RECORD EXCERPTS -
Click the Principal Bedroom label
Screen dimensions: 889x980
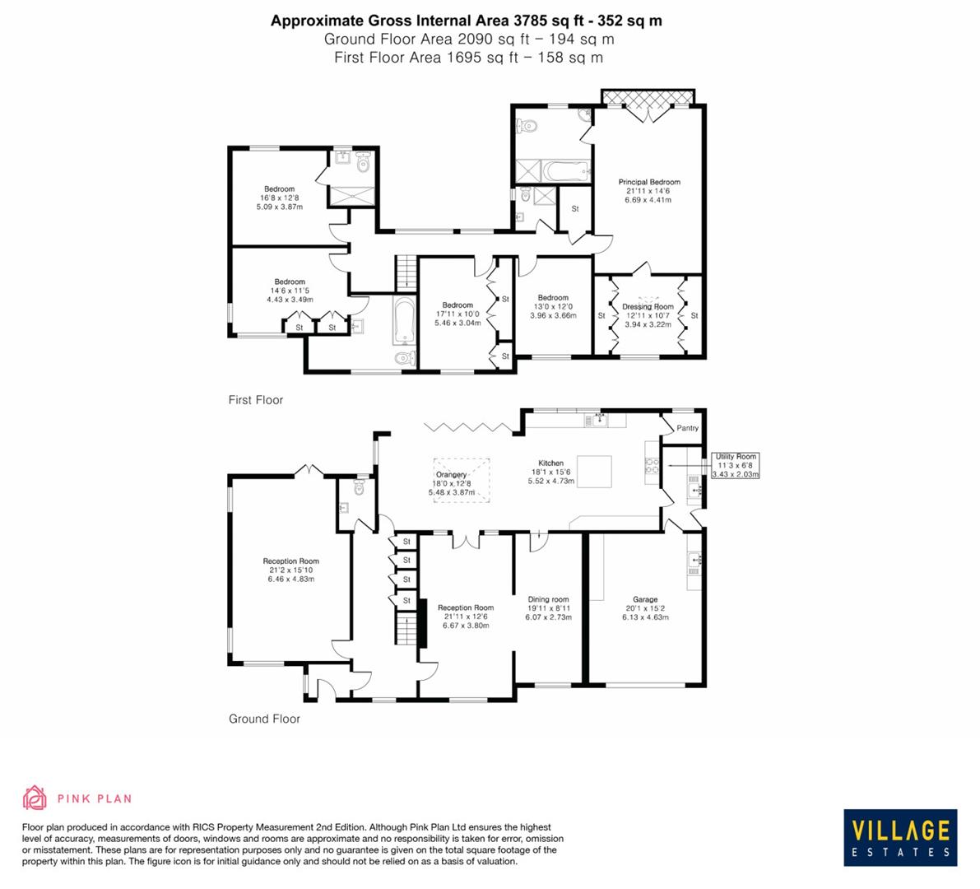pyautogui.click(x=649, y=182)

---

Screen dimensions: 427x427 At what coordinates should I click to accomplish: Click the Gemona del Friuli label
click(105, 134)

TASK DIRECTIONS -
Copy the listing lines from the one containing "Screen dimensions: 427x427" through the one containing "click(105, 134)", inclusive, substituting "tag" for "label" and leaving everything else unchanged. Give only those lines.

ANSWER TO THE PROBLEM -
Screen dimensions: 427x427 At what coordinates should I click to accomplish: Click the Gemona del Friuli tag
click(105, 134)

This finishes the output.